Among the entries below, find the lines with the word "computer" and return them.

Stored data
● ● ● ●

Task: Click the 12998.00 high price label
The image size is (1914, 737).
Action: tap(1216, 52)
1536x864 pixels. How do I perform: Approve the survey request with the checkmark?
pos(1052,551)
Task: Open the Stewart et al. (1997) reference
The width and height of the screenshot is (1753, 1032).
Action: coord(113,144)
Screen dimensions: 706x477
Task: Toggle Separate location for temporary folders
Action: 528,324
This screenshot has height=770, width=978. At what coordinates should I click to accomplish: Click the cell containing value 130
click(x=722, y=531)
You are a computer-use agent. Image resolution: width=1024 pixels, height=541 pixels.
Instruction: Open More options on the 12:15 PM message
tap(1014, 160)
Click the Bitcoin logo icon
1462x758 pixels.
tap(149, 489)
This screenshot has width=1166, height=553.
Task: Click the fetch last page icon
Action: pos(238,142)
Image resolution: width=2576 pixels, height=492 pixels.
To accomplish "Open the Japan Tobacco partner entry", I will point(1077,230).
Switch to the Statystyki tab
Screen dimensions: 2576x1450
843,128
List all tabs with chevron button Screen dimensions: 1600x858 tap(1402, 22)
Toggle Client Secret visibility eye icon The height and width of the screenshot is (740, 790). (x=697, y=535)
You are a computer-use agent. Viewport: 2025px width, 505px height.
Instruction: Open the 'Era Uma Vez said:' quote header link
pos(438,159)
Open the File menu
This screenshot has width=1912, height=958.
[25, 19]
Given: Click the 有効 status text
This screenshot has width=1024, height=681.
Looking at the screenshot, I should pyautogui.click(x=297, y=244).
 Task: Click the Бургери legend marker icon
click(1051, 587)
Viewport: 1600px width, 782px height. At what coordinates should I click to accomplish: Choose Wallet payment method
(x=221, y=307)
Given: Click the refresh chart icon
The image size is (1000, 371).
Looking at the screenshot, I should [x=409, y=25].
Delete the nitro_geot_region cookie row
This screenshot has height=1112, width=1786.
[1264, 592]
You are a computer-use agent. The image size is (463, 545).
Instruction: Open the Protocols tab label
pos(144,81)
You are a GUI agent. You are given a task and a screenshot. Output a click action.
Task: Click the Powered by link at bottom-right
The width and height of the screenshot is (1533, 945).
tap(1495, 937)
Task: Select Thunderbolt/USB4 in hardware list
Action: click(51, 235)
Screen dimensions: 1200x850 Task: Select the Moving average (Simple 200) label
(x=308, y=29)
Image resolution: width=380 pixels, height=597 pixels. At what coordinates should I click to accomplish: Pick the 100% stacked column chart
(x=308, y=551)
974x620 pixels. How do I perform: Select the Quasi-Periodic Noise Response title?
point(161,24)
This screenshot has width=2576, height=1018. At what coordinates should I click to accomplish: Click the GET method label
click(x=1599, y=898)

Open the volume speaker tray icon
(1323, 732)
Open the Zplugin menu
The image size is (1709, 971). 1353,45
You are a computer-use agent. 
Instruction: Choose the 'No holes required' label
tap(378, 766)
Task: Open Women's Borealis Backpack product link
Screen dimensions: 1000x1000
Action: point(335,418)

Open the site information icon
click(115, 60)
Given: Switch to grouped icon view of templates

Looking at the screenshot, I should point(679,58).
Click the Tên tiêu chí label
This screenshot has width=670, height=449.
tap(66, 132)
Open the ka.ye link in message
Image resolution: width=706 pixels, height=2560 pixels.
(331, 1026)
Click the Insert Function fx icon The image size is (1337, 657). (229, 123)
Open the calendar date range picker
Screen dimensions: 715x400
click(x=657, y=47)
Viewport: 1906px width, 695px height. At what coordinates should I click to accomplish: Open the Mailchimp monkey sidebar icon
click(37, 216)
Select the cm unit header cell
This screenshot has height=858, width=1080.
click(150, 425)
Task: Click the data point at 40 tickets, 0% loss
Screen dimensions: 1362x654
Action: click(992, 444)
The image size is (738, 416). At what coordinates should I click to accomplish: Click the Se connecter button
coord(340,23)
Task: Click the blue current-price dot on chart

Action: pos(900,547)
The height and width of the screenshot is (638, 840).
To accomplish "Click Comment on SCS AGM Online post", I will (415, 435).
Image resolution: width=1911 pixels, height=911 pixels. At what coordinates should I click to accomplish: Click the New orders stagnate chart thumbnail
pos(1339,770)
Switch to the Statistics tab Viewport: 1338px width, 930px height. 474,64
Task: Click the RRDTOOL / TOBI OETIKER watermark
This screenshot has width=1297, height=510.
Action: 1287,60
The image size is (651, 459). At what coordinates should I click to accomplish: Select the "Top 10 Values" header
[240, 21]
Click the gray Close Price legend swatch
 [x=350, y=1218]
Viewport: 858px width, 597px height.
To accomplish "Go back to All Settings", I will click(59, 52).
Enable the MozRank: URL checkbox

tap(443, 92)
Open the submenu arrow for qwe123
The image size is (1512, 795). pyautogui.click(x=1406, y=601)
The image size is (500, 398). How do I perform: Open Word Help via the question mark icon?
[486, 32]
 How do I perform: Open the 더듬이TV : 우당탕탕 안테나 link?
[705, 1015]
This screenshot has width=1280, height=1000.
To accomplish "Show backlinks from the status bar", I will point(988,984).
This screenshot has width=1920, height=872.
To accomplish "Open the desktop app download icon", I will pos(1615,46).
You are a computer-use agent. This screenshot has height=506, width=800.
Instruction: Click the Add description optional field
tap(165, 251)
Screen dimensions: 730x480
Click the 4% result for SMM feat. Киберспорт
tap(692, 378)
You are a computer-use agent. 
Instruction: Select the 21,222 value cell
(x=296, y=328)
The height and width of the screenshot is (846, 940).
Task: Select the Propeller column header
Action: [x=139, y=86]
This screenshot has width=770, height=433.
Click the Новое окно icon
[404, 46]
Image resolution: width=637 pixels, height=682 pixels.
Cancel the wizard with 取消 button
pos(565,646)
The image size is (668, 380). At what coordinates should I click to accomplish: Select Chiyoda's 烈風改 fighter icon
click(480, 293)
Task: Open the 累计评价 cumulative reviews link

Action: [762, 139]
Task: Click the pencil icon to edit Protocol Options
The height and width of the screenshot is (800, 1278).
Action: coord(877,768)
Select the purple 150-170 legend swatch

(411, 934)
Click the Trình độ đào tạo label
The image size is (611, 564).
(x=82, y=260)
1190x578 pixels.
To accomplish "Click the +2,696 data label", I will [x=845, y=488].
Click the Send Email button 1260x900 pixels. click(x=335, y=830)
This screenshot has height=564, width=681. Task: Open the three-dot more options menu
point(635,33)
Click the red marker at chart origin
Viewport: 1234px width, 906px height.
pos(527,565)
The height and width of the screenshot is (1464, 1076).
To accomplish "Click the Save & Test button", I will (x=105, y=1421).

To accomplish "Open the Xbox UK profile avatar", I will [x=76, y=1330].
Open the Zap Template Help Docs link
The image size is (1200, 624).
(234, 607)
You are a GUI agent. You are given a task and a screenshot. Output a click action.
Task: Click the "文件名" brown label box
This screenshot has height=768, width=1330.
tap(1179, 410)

● ● ● ●

## Answer to this exercise
You are a computer-use agent. Image resolution: width=1024 pixels, height=541 pixels.
You are a computer-use agent. Viewport: 2025px width, 505px height.
You are a computer-use agent. The image size is (463, 545).
You are a computer-use agent. 
You are a computer-use agent. This screenshot has height=506, width=800.
You are a computer-use agent. 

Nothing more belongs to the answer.